## [EXERCISE]
Find the line that contains "This screenshot has width=1456, height=836." in the entries below. Write out that line and all that follow it, unchanged and alone.

## [EXTRACTED ENTRIES]
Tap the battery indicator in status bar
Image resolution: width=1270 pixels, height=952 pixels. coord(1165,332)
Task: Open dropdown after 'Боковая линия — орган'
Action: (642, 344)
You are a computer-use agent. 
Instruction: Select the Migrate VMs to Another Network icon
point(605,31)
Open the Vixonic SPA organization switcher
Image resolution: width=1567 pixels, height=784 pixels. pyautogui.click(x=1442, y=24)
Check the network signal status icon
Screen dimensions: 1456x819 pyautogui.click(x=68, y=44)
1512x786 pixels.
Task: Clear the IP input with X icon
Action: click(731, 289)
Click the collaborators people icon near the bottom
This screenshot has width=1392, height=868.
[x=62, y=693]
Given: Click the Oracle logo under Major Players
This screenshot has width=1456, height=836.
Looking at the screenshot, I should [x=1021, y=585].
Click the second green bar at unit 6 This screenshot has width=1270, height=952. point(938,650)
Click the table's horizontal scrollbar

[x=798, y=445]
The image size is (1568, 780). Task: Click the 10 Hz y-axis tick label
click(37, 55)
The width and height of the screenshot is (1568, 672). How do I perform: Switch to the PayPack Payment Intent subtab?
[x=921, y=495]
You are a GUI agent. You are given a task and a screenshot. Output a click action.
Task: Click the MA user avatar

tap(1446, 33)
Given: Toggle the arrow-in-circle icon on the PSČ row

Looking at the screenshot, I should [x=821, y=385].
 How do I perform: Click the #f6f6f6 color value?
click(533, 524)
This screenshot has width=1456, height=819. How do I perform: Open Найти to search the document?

## [OUTPUT BELOW]
This screenshot has width=1456, height=836.
Looking at the screenshot, I should [x=1021, y=585].
Click the second green bar at unit 6 This screenshot has width=1270, height=952. point(938,650)
Click the table's horizontal scrollbar

[x=798, y=445]
The image size is (1568, 780). Task: Click the 10 Hz y-axis tick label
click(37, 55)
The width and height of the screenshot is (1568, 672). How do I perform: Switch to the PayPack Payment Intent subtab?
[x=921, y=495]
You are a GUI agent. You are given a task and a screenshot. Output a click action.
Task: Click the MA user avatar

tap(1446, 33)
Given: Toggle the arrow-in-circle icon on the PSČ row

Looking at the screenshot, I should [x=821, y=385].
 How do I perform: Click the #f6f6f6 color value?
click(533, 524)
This screenshot has width=1456, height=819. How do I perform: Open Найти to search the document?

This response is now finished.